Titan’s skies dump methane rain on the bizarre moon a quarter of the year, which collects in northern methane lakes and maintains gullies and washes once presumed to have been sculpted in a wetter age.
Elizabeth Turtle from the Johns Hopkins University Applied Physics Laboratory (APL) is lead author on the new Science paper reporting that Cassini seems to have caught a storm in action last year: “We report the detection by Cassini’s Imaging Science Subsystem of a large low-latitude cloud system early in Titan’s northern spring and extensive surface changes,” write Turtle and her co-authors in the new paper, which appears today. “The changes are most consistent with widespread methane rainfall reaching the surface, which suggests that the dry channels observed at Titan’s low latitudes are carved by seasonal precipitation.”

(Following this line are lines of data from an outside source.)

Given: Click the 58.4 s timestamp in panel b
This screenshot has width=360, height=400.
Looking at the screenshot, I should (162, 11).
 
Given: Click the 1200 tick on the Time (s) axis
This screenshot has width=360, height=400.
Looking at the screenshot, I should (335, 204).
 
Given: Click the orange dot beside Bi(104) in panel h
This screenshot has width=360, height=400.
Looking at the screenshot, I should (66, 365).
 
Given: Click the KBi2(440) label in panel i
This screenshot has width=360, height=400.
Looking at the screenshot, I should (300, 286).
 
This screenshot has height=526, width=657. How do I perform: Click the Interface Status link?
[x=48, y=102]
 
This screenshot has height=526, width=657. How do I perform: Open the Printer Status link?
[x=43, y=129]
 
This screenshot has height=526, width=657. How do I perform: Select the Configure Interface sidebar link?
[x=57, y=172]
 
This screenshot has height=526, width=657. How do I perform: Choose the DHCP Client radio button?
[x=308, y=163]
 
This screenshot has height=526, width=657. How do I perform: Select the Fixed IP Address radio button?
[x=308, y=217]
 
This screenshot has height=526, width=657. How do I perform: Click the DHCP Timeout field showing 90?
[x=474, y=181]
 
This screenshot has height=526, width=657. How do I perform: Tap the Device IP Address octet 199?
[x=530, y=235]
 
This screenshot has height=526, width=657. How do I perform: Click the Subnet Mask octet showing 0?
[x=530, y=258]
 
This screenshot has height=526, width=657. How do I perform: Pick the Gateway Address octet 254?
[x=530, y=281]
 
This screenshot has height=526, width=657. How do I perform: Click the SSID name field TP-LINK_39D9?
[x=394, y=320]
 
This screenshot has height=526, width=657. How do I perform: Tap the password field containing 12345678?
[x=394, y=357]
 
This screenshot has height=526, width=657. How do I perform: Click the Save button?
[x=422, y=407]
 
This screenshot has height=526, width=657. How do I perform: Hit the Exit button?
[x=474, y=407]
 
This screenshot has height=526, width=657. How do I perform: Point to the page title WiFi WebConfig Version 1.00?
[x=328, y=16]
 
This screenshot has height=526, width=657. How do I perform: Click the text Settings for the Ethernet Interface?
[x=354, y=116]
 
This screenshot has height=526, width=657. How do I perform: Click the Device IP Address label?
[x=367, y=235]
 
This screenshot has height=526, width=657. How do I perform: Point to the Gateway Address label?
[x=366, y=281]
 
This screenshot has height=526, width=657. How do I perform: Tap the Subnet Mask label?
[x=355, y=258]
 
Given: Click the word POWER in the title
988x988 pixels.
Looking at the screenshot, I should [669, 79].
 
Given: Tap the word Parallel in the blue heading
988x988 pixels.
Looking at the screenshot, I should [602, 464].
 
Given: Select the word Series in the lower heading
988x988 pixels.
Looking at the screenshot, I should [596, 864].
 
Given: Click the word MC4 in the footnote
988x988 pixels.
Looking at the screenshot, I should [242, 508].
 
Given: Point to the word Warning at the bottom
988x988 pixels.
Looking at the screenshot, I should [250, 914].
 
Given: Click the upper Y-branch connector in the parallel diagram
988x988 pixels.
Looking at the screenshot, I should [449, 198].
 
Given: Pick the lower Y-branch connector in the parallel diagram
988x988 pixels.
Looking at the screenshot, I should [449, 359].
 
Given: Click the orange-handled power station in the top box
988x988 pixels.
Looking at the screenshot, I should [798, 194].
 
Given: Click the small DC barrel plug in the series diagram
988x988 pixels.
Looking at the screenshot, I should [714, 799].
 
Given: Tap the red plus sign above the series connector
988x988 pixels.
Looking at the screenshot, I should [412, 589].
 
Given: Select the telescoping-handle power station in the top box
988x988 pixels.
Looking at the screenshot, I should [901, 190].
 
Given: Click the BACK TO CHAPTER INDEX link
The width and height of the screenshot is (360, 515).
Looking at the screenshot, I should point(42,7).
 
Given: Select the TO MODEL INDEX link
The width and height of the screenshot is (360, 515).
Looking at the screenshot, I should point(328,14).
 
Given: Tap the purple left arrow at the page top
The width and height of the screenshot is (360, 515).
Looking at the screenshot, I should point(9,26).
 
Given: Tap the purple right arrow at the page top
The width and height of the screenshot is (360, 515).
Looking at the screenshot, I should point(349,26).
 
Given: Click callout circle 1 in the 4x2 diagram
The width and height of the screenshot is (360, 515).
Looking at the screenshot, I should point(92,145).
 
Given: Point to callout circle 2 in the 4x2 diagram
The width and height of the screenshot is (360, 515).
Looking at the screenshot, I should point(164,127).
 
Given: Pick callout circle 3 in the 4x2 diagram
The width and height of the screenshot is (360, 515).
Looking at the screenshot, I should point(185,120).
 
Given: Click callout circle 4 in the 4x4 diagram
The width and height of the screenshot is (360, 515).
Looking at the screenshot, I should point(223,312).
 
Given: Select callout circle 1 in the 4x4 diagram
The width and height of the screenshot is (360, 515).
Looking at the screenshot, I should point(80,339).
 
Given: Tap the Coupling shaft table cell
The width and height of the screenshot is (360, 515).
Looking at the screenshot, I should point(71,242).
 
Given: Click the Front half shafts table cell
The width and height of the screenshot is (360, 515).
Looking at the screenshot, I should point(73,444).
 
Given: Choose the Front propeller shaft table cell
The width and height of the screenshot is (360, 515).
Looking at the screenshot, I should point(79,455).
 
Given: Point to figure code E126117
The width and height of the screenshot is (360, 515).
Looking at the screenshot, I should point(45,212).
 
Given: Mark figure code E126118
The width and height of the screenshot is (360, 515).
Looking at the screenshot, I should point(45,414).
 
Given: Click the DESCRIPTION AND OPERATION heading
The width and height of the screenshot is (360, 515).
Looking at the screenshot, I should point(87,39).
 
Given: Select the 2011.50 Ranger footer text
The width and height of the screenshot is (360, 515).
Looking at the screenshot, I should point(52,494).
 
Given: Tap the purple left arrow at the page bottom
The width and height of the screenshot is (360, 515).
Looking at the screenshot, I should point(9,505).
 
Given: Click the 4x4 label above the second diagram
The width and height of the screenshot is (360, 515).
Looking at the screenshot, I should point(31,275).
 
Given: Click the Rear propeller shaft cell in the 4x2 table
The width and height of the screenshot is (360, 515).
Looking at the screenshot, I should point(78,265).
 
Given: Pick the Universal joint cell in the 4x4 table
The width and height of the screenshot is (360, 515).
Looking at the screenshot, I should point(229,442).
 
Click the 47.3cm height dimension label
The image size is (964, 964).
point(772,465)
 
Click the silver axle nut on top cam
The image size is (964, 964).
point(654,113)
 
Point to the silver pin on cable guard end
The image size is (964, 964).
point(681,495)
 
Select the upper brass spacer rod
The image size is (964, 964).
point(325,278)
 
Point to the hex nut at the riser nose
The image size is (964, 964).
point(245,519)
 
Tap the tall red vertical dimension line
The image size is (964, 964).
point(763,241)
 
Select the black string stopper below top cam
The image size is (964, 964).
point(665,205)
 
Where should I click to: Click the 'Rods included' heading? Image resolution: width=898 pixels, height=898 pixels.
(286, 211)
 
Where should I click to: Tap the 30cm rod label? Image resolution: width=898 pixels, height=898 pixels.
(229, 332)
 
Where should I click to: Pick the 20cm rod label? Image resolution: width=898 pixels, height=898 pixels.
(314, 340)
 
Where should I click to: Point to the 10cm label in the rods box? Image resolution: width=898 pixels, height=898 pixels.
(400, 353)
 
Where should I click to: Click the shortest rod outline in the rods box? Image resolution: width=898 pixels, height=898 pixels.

While Saturn’s largest moon has methane lakes at high latitudes, its equatorial regions are mostly arid, with vast expanses of dunes. Researchers first observed dry, riverbed-like channels in these regions in Huygens probe images, but generally believed them to be remnants of a past wetter climate.
Turtle and her colleagues observed sudden decreases in the brightness of the surface near Titan’s equator after a cloud outburst. The authors consider several possible explanations for these changes, including wind storms and volcanism, but they conclude that rainfall from a large methane storm over the region is most likely responsible for the darkening they observed. The surface changes they noted after the storm spanned more than 500,000 square kilometers, about the size of California.
In a related Perspectives piece, Tetsuya Tokan from the Universität zu Köln in Köln, Germany wrote that Titan’s precipitation climatology “is clearly different from that of Earth, and exotic climate zones unknown in Köppen’s classification may exist.” He was referring to a widely-used climate classification system coined by Wladimir Köppen in 1884.
Tokan writes that while Earth’s global circulation patterns concentrate precipitation in rainy belts along the equatorial regions, Titan’s “convergence zone” appears migrate north and south over time, distributing precipitation more equitably across the moon.
Source: “Rapid and Extensive Surface Changes Near Titan’s Equator: Evidence of April Showers,” by Elizabeth Turtle et al. and the related Perspectives piece, “Precipitation Climatology on Titan,” by Tetsuya Tokan. Both articles appear today in the journal Science.